A. scRNA-seq analysis of vascular ECs (CDH5+/NPR3−). UMAP projection of Control vs. ULV human fetal left heart vascular ECs were shown on the left. Cluster1: GJA5+ late artery. Cluster4: venous-to-endocardial transitional population. N=1 per group. Then Gene Ontology analysis were performed on each cluster and showed downregulated pathways in ULV vascular ECs vs. control. GO terms: adjusted p-value < 0.05. UMI: Unique Molecular Identifier.
B. Artery differentiation and proliferation were impaired in HLHS. Ba, flow cytometry analysis of iPSC-AEC progenitors percentage (left) and their cell-cycle statuses (right). Bb, Immunostaining and quantification of Ki67+ arteries in human heart tissue. aSMA: smooth muscle actin.
C. NOTCH pathway was suppressed in HLHS AECs. Ca, qPCR of NOTCH genes in iPSC-AECs. Cb, Immunostaining and quantification of NICD+ arteries in human heart tissue.
D. KMT2D expression was decreased in HLHS AECs. Da, qPCR of HLHS DNM gene expression in iPSC-ECs. Db, Immunostaining and quantification of KMT2D+ arteries in human heart tissue.

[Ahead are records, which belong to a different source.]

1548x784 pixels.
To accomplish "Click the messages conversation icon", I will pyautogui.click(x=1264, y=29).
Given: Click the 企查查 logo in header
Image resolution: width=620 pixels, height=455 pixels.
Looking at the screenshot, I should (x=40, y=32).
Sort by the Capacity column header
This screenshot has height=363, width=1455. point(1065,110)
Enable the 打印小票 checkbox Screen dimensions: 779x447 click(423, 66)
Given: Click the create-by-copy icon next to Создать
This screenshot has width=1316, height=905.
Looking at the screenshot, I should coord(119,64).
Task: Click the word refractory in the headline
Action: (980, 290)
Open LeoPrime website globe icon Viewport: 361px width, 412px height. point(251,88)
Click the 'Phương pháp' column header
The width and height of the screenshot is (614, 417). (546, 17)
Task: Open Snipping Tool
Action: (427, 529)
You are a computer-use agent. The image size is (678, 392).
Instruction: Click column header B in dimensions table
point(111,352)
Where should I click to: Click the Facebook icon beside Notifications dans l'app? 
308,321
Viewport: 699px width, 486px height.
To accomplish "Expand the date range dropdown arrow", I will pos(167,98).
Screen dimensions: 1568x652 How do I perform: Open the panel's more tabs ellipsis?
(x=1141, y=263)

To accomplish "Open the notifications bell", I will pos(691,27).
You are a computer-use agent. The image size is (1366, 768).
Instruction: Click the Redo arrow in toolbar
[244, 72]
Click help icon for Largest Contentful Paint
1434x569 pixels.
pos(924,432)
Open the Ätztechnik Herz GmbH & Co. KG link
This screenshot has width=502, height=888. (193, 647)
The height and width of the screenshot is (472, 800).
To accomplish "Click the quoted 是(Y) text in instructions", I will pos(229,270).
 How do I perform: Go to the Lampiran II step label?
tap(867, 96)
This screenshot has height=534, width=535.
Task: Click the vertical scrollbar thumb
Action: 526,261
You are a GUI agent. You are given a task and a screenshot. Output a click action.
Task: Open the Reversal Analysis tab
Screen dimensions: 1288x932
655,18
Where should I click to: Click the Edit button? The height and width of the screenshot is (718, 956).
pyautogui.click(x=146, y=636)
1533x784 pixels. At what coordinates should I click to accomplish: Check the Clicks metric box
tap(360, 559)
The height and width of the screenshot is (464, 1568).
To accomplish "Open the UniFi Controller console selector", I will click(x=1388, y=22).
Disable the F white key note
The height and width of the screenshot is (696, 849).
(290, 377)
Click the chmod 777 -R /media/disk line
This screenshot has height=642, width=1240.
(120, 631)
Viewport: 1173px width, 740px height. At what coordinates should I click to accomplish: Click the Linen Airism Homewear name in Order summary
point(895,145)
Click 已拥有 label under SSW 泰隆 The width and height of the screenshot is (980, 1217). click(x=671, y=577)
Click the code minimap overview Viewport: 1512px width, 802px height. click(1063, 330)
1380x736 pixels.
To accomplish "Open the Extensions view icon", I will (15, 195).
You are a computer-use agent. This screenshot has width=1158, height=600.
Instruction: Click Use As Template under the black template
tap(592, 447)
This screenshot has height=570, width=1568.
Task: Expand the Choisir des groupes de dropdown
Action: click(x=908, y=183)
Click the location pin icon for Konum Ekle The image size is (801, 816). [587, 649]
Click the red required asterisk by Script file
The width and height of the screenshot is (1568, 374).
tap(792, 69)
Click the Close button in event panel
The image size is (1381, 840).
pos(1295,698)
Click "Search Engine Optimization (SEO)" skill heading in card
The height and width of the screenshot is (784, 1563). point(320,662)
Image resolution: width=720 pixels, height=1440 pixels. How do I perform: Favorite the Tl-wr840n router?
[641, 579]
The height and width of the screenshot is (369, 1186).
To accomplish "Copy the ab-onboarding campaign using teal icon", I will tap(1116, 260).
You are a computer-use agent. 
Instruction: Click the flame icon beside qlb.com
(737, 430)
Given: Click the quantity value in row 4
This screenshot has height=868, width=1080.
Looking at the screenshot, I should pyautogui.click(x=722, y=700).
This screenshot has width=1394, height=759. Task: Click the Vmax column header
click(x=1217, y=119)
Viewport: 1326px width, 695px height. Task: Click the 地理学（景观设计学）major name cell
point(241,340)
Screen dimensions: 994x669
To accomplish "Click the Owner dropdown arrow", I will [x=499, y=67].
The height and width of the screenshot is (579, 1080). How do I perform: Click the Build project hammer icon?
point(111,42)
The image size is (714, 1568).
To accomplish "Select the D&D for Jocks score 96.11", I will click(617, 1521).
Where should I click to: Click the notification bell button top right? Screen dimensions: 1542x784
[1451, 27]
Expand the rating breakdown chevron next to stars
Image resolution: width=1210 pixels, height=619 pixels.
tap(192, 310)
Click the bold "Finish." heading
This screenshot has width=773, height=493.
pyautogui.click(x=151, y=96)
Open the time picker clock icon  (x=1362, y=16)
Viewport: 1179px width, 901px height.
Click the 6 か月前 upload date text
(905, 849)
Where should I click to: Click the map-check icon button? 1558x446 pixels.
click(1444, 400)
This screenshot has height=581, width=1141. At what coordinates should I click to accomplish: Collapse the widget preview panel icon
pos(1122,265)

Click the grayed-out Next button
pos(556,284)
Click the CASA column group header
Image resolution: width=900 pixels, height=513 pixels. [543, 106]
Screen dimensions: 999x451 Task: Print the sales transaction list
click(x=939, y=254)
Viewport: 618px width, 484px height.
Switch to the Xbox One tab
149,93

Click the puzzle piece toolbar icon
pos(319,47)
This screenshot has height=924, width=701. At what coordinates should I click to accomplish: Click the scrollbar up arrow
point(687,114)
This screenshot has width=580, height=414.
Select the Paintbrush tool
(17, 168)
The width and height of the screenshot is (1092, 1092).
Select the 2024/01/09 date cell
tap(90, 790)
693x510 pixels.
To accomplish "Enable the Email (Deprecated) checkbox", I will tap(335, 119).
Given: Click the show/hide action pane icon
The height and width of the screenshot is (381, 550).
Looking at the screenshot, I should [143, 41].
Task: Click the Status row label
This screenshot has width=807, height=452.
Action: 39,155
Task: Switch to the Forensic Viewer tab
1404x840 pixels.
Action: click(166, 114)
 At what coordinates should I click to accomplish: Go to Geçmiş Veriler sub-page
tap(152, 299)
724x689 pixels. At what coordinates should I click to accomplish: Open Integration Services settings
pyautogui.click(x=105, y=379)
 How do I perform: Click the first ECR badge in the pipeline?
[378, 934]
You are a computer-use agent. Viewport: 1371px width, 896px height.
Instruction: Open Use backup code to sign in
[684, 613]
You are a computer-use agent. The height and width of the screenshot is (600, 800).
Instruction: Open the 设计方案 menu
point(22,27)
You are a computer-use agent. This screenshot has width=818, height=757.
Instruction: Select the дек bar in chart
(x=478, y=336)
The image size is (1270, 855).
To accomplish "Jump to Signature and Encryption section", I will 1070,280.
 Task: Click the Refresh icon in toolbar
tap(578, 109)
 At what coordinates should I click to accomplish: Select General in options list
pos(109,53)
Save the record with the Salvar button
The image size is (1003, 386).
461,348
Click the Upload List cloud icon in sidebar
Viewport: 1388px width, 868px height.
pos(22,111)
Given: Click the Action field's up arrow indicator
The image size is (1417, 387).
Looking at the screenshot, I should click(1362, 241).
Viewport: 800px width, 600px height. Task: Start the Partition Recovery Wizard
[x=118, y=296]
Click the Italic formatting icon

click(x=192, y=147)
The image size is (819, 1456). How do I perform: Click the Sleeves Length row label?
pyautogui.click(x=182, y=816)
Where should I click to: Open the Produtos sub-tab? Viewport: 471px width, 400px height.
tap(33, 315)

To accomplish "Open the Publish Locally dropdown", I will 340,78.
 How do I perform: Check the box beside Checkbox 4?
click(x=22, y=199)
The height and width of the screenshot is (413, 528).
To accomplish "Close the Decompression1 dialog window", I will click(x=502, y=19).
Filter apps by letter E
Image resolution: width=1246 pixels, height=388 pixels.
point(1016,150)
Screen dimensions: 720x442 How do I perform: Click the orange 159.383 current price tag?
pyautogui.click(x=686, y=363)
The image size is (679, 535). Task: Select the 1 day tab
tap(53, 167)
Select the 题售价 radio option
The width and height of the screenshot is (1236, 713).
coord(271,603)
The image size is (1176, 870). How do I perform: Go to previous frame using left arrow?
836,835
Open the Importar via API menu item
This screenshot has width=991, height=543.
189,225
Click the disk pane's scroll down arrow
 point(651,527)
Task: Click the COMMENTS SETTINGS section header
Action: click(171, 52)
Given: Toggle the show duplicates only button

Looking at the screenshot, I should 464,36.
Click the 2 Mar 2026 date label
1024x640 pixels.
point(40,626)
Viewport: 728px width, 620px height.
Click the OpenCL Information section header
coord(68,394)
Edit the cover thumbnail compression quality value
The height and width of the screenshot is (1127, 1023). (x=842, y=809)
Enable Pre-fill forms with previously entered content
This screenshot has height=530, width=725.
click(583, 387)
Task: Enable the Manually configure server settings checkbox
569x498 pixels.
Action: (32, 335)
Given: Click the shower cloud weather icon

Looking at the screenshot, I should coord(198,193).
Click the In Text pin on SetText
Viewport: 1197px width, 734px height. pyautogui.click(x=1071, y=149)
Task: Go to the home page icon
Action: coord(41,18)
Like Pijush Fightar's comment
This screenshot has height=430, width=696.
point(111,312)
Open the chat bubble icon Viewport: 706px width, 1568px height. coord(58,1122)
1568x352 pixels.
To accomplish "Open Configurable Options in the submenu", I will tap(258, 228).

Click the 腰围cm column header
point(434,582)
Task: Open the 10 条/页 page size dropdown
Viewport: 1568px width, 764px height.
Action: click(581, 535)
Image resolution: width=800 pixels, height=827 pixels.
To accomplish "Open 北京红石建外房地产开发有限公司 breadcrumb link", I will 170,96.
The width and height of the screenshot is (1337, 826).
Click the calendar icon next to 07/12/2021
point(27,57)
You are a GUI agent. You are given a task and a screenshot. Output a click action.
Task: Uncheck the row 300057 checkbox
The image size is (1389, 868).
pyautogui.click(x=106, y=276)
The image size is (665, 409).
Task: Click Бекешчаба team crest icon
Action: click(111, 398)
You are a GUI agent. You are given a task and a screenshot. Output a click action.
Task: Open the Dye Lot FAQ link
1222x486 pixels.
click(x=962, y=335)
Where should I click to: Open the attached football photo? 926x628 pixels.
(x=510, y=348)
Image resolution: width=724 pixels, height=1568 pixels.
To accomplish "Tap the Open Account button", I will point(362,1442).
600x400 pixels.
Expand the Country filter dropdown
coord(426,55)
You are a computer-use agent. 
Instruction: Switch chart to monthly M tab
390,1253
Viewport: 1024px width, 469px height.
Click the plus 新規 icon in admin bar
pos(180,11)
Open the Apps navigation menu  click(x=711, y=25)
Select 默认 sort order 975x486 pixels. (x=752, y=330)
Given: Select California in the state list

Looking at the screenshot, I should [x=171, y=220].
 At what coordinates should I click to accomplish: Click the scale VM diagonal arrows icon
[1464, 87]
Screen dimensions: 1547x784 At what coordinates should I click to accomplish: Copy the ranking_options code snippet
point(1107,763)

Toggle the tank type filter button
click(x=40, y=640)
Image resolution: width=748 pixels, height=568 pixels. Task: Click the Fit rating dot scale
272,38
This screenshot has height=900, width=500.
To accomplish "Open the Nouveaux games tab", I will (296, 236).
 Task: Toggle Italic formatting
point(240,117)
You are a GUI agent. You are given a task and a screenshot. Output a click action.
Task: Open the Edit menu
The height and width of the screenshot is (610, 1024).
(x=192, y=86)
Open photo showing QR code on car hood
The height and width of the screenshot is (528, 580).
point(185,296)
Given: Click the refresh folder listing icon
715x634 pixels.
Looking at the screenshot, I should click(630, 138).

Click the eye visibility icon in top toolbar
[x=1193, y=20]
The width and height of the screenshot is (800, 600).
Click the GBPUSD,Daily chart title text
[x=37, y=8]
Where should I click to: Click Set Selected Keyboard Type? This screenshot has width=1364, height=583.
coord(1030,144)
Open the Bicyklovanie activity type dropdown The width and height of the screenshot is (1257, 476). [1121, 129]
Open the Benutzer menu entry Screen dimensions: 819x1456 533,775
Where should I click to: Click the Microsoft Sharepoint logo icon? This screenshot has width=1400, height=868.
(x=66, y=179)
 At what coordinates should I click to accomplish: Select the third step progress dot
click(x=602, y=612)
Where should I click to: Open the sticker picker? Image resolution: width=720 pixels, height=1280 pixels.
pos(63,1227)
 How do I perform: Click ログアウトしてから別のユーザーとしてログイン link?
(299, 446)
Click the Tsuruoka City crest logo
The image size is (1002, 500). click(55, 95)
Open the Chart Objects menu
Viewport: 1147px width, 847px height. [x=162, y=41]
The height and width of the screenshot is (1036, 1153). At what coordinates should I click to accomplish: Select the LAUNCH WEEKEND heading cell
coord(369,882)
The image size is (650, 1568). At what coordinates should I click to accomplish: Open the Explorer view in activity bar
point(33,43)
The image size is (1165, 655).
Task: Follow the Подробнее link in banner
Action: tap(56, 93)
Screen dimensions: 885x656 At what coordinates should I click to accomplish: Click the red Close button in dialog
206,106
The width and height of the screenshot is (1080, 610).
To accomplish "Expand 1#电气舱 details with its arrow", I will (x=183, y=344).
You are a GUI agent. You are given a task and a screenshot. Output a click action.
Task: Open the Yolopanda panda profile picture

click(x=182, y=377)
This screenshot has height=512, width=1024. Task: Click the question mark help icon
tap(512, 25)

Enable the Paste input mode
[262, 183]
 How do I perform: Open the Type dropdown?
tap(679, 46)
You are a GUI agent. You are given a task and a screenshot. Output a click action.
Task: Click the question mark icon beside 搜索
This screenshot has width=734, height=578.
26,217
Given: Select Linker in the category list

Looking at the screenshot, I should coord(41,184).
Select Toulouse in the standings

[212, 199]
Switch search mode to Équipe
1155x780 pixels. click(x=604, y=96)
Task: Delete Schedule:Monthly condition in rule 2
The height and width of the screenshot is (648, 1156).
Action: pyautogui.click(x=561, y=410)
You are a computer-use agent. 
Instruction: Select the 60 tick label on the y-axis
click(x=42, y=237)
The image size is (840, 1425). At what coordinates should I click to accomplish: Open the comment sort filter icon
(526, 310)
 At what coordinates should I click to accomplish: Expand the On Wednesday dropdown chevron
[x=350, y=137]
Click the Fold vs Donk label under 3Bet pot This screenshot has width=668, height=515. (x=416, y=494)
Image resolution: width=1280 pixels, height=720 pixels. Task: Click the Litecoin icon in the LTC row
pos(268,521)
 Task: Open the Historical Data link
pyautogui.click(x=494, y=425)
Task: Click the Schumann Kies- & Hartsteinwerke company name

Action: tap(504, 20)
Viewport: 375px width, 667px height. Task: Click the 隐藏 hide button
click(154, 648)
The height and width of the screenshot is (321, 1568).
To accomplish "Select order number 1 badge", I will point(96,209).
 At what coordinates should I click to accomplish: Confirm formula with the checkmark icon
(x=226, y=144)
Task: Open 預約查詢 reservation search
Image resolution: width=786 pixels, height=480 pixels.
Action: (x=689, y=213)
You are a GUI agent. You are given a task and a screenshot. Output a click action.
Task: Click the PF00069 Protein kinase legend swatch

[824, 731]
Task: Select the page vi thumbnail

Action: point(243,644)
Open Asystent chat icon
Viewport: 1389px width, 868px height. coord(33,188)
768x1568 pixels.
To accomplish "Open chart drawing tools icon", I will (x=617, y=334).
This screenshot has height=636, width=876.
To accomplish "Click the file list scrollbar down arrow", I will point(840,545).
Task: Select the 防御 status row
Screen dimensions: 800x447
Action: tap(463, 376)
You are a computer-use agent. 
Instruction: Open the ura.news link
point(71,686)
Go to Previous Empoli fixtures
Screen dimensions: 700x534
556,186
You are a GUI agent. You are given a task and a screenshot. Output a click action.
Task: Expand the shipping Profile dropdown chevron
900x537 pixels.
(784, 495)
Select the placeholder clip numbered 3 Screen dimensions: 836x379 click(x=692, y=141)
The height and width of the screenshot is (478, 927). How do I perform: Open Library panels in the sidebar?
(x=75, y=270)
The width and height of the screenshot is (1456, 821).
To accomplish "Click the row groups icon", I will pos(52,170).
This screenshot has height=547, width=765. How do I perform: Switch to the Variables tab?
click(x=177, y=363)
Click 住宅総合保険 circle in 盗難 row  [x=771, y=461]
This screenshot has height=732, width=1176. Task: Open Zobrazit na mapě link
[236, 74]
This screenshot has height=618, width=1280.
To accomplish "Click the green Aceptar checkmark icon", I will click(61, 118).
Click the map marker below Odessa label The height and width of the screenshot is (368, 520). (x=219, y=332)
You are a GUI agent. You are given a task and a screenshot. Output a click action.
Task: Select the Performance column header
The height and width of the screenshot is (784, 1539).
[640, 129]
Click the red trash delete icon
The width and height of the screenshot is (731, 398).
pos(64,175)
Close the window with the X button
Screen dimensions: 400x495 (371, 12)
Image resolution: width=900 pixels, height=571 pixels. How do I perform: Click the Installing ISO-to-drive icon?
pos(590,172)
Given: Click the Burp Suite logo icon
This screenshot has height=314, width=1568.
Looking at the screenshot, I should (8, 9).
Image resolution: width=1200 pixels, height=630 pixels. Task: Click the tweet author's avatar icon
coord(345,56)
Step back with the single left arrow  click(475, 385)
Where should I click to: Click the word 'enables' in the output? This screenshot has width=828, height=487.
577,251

E. KMT2D binding capacity and H3K4me2 signal were reduced in HLHS iPSC-AECs. (Evaluated via ChIP-qPCR)
F. NOTCH ligands treatment improved the proliferation of HLHS iPSC-AECs. Both BrdU proliferation assay and qPCR showed improved proliferation in HLHS iPSC-AECs. N=4 technical repeats. FC: fold change normalized to control.
Statistics (GraphPad Prism 9.3.1): Based on additional literature support from similar studies, our samples fit normal distribution. Parametric test: unpaired 2-tailed t-test (2 groups), ANOVA (>2 groups) with post hoc tests as indicated; non-parametric test: Mann-Whitney (2 groups). Mean±SEM; n= biological replicates as indicated.